Some experimental studies with rats [Citation28] have challenged Hexafluorine® efficacy, but only when the HF had been left in contact with the skin long enough to result in tissue cellular death before Hexafluorine® was applied. As Hexafluorine® is a decontamination solution and not a treatment for already establish necrotic HF burns, these results are not surprising. In contrast, in two studies, one an ex vivo rabbit cornea study using an Eveit® model combined with a powerful OCT imaging technique, Rihawi et al. [Citation58] and Spöler et al. [Citation59] showed that Hexafluorine® was a more efficacious HF decontamination solution than either water or CaG ocular drops.

Water has a primary mechanical washing effect with an added minor diluting effect. As Hexafluorine® is provided as a solution in sterile water, these same washing and diluting effects are also present. However, as water has no chemical effect on HF, it apparently may leave a residue of fluoride ion on the skin in a sufficient quantity to explain the observed secondary necrosis.

Topical CaG has the properties of chelating free fluoride ions, thereby decreasing their concentration in the injured tissue. It can also provide a source of extracellular calcium, which can change the balance between extracellular and intracellular calcium.
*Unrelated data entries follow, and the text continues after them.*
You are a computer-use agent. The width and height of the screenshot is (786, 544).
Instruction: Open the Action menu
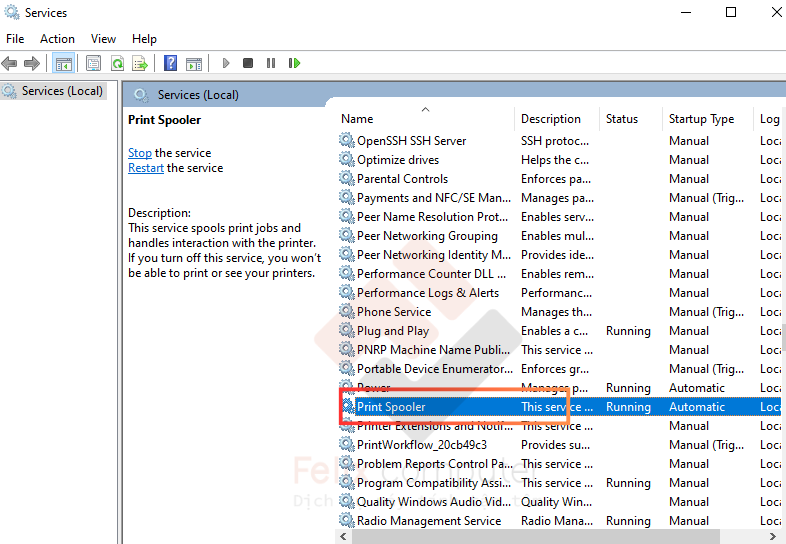click(57, 38)
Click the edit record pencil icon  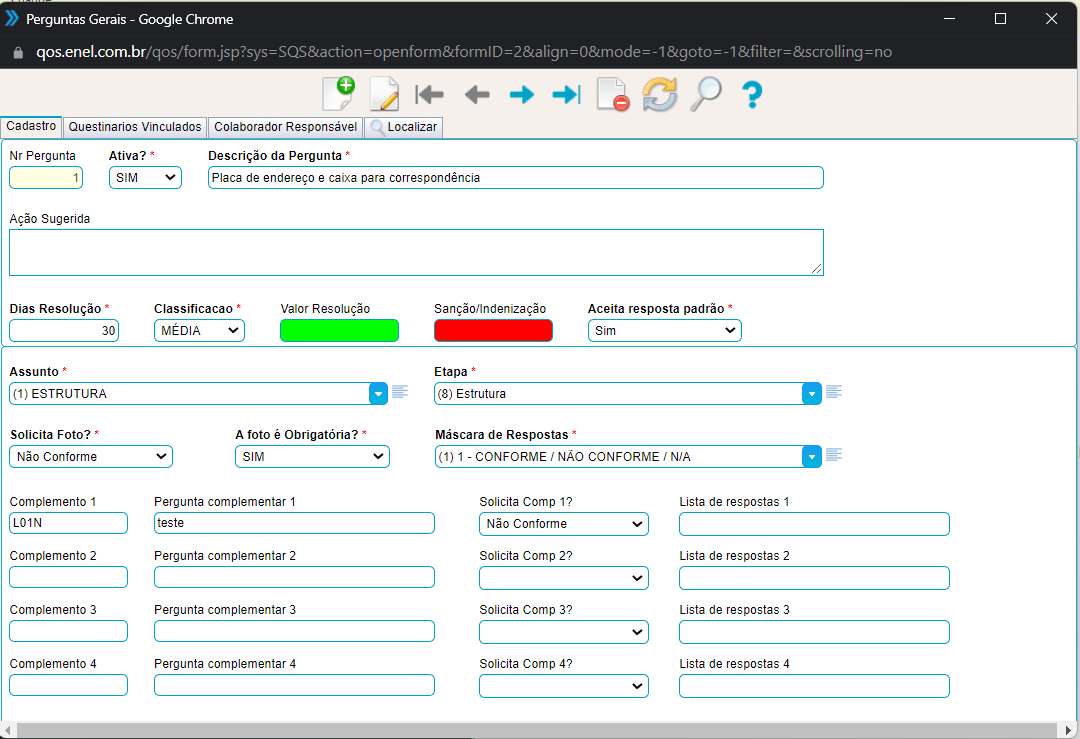(384, 94)
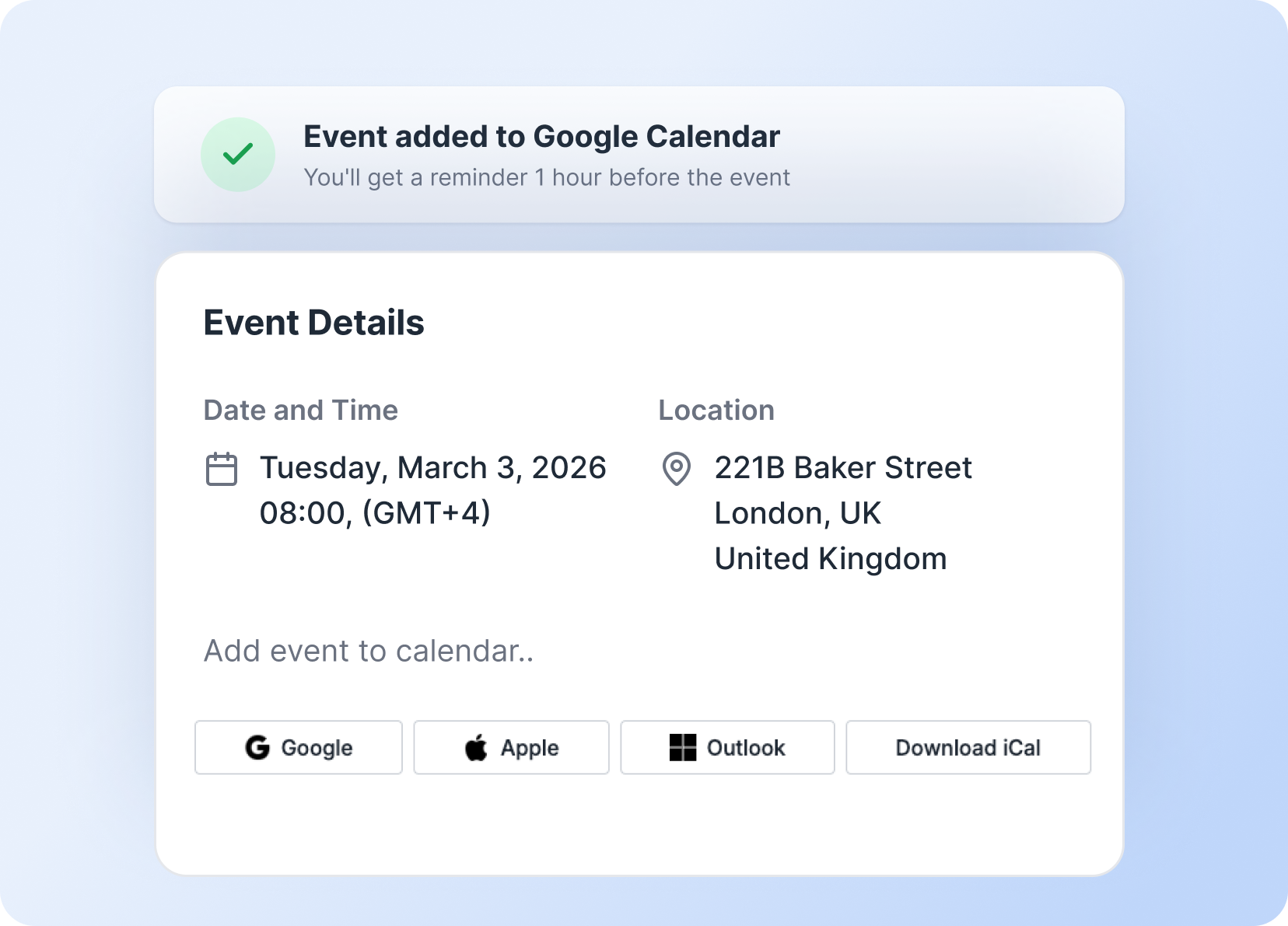Click the Location label
The image size is (1288, 926).
point(716,410)
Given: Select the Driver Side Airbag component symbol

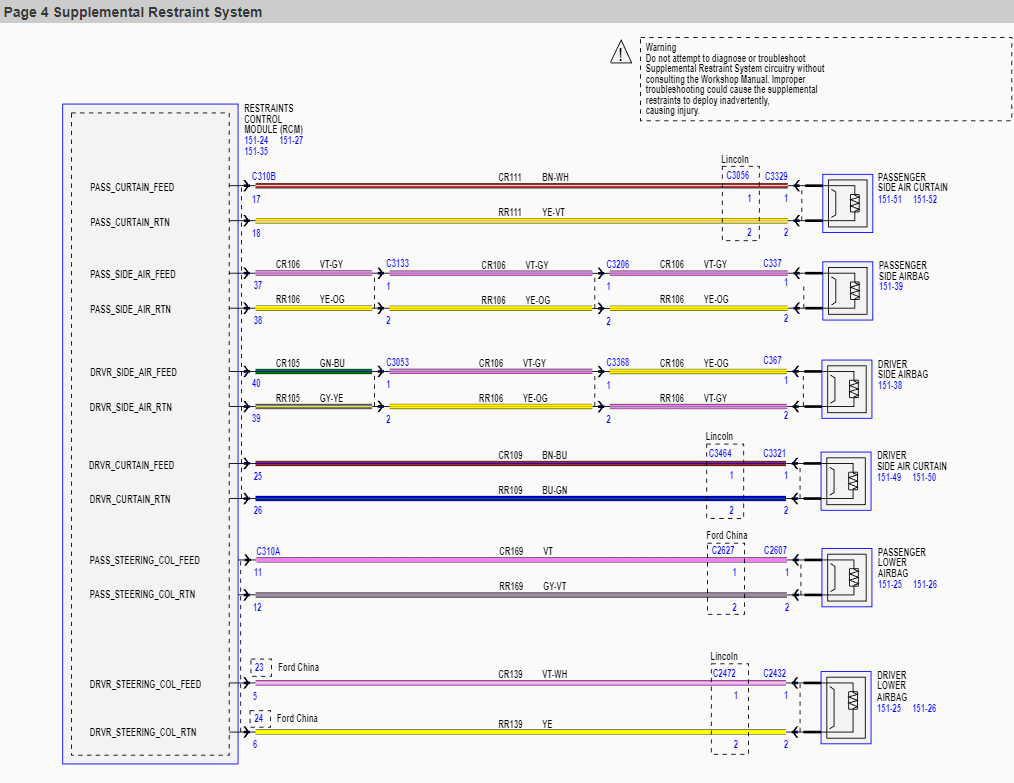Looking at the screenshot, I should click(847, 389).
In the study presented here, a single application of CaG gel following water washing was not sufficient to prevent the delayed development of tissue damage.

Amphoteric Hexafluorine®, in contrast, acts to neutralize the H+ ion and chelates the F ion, thereby actively acting against both mechanisms of HF cutaneous tissue injury. In the study presented here, no cutaneous tissue injury resulted over 24 h of observation from a 20-s application of 70% HF followed by Hexafluorine® washing.

Conclusion

As demonstrated in the utilized 70% HF-exposed human skin explants ex vivo, 70% HF can cause injury to all of the explant skin layers within 5 min after a 20-s application. Decontamination with water followed by a single application of topical 2.5% CaG gel delayed the onset of the skin injury and mitigated the severity of the damage, but did not prevent injury in this experimental model. In contrast, when the HF-exposed skin explants were washed with Hexafluorine®, no tissue injury developed during 24-h observation. Thus, in this experimental model, decontamination with Hexafluorine® completely prevented 70% HF cutaneous tissue injury. Hexafluorine® deserves consideration for further study and clinical application.

Declaration of interest

Funding to perform this study and for manuscript preparation for publication in English was provided by Laboratoire Prevor (Prevor Laboratory), Valmondois, France.